È quanto emerge da una serie di operazioni condotte dalla Polizia di Stato, che hanno portato a diversi arresti e a un quadro investigativo dai contorni inattesi.
A sorprendere gli investigatori è stato il profilo di uno degli acquirenti monitorati: un uomo di circa ottant’anni, seguito dagli agenti mentre si muoveva con disinvoltura tra le vie del quartiere alla ricerca della dose.
Un elemento che, secondo gli inquirenti, evidenzia quanto il mercato degli stupefacenti non conosca più confini generazionali, adattandosi a una domanda eterogenea.
Il suo pedinamento ha rappresentato uno dei primi tasselli dell’indagine che ha poi portato alla disarticolazione di una rete di spaccio attiva nella zona.
Tra gli episodi più significativi figura quello di uno spacciatore che, all’apparenza, conduceva una vita ordinaria, passeggiando con il proprio cane. È stato proprio il suo atteggiamento nervoso al passaggio delle pattuglie a insospettire gli agenti.
La successiva perquisizione ha svelato un metodo di occultamento ingegnoso: l’uomo trasportava alcune dosi di hashish all’interno dei sacchetti destinati alla raccolta delle deiezioni canine.

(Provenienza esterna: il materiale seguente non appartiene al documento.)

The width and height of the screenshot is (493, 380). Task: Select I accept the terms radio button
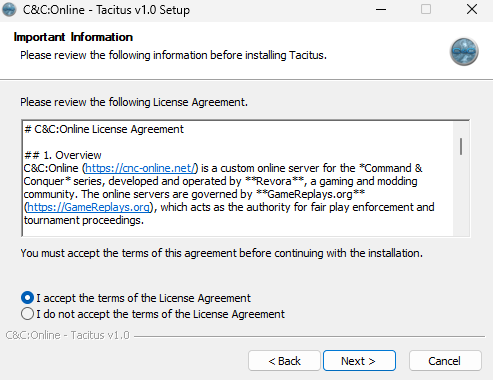[27, 298]

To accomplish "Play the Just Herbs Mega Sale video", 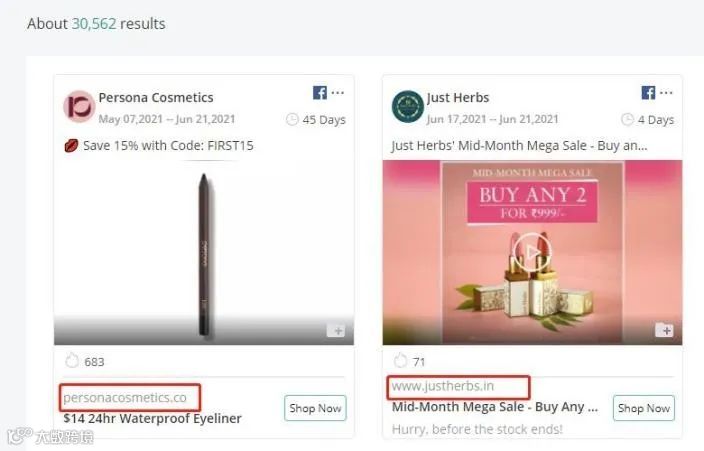I will click(x=532, y=252).
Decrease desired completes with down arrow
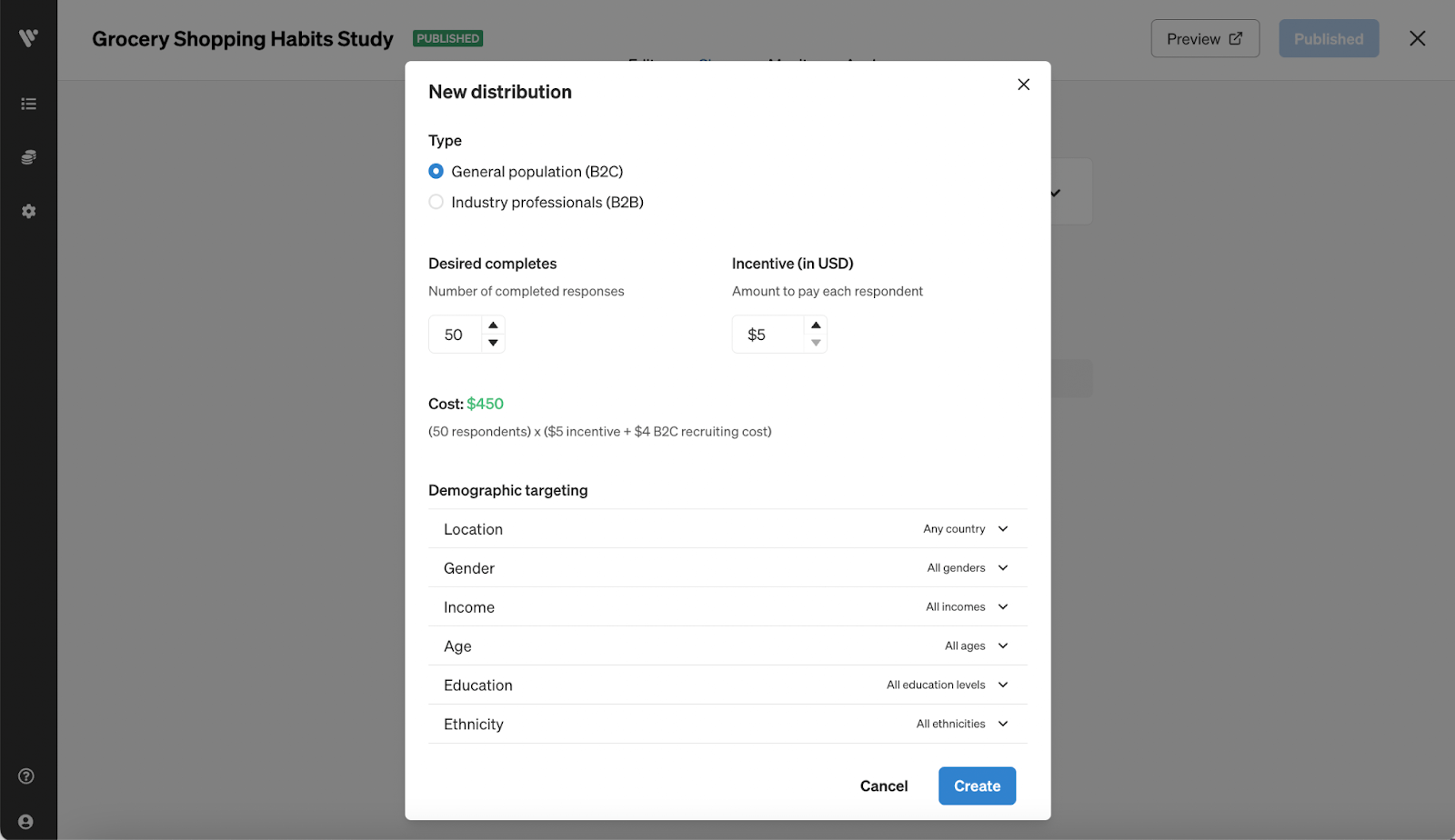Screen dimensions: 1455x840 493,343
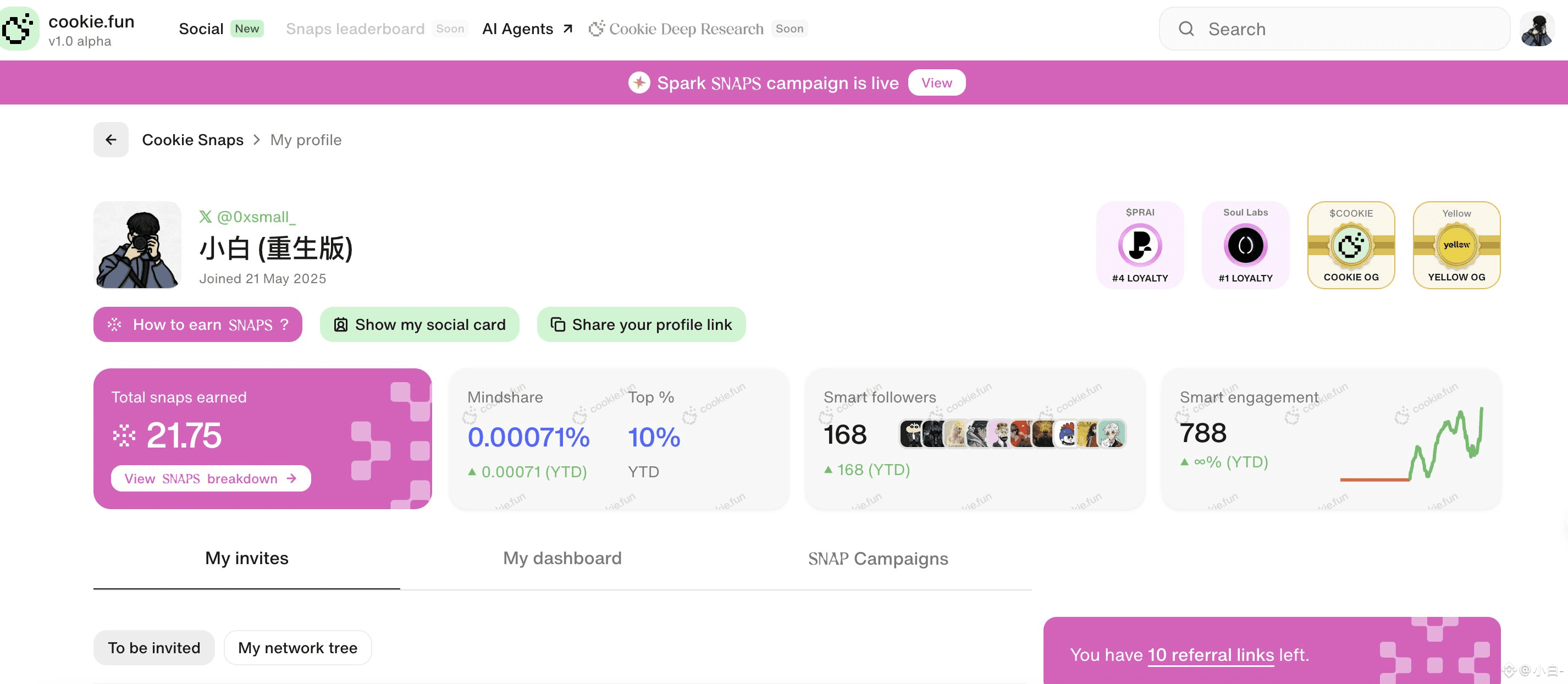Open the user avatar in top-right corner
The height and width of the screenshot is (684, 1568).
click(x=1537, y=29)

Ma il controllo si è trasformato rapidamente in un’operazione ben più ampia: nella sua abitazione sono stati rinvenuti circa 9 chili di cocaina e un laboratorio attrezzato per la lavorazione della sostanza, completo di strumenti per la preparazione della cosiddetta variante “cotta”.
Le indagini hanno ricostruito una struttura dello spaccio estremamente organizzata, distribuita tra via Prenestina e via Ostuni. Una rete capillare, basata su una logistica diffusa e su sistemi di comunicazione rapidi.

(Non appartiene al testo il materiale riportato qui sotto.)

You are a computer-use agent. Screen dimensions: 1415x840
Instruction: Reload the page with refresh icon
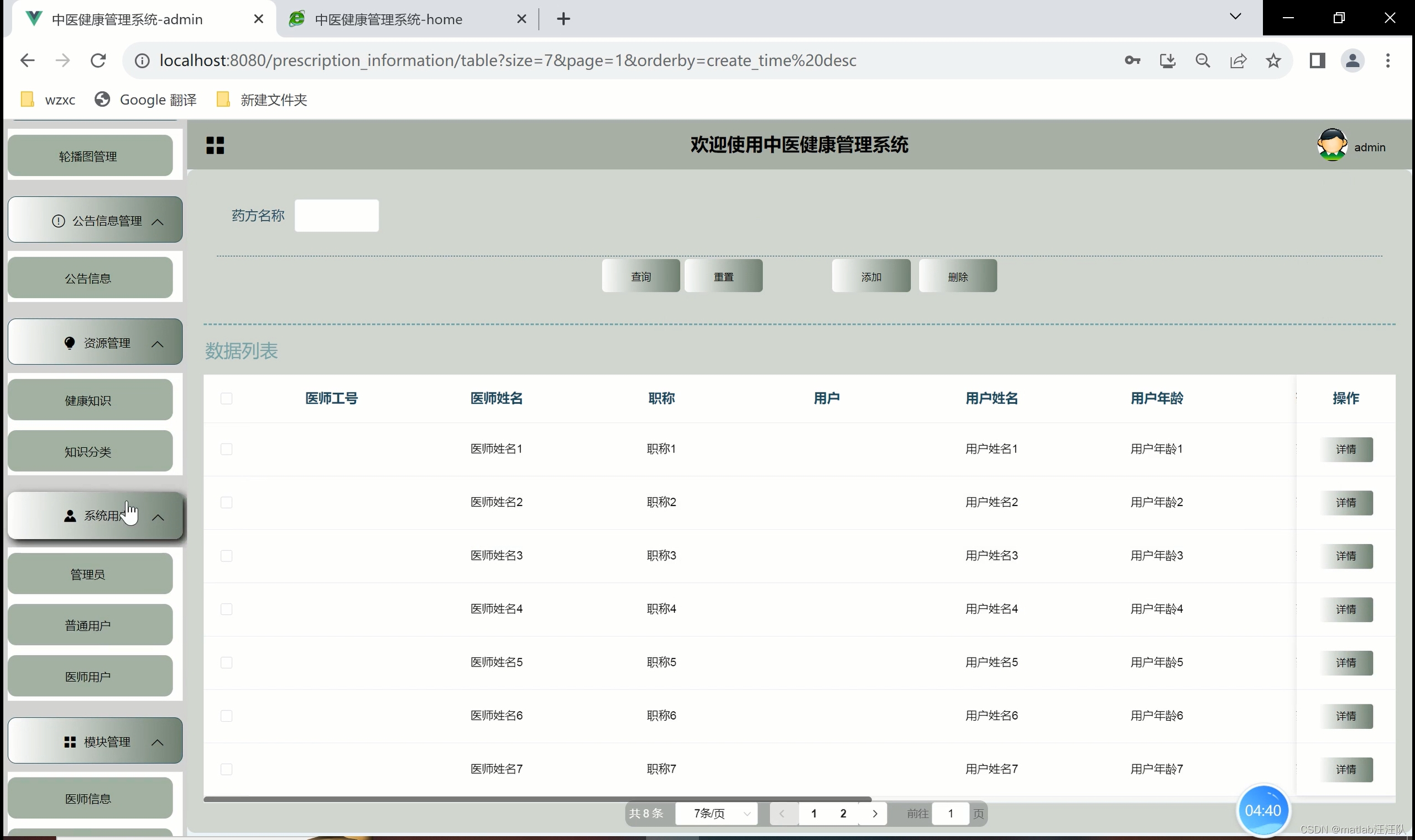click(x=98, y=61)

Gli agenti hanno documentato diversi stratagemmi utilizzati per nascondere la droga: cavità nei muri, intercapedini improvvisate nei mattoni, buche nel terreno e persino pneumatici di automobili in sosta modificati per contenere le dosi. Un sistema pensato per garantire prelievi rapidi e ridurre al minimo i tempi di esposizione.
A questo si aggiungeva una struttura operativa basata su coppie di soggetti con ruoli distinti: chi avvicinava il cliente e chi materialmente effettuava la consegna, in modo da frammentare le responsabilità e rendere più difficile il lavoro delle forze dell’ordine.
L’intervento si è concluso con l’arresto di sette persone complessive, tra cui il pusher sorpreso con il cane. Per l’anziano acquirente è scattata invece la segnalazione alla Prefettura come assuntore.
Tutti i provvedimenti sono stati convalidati dall’autorità giudiziaria, a conferma dell’impianto investigativo costruito dagli agenti della Polizia di Stato.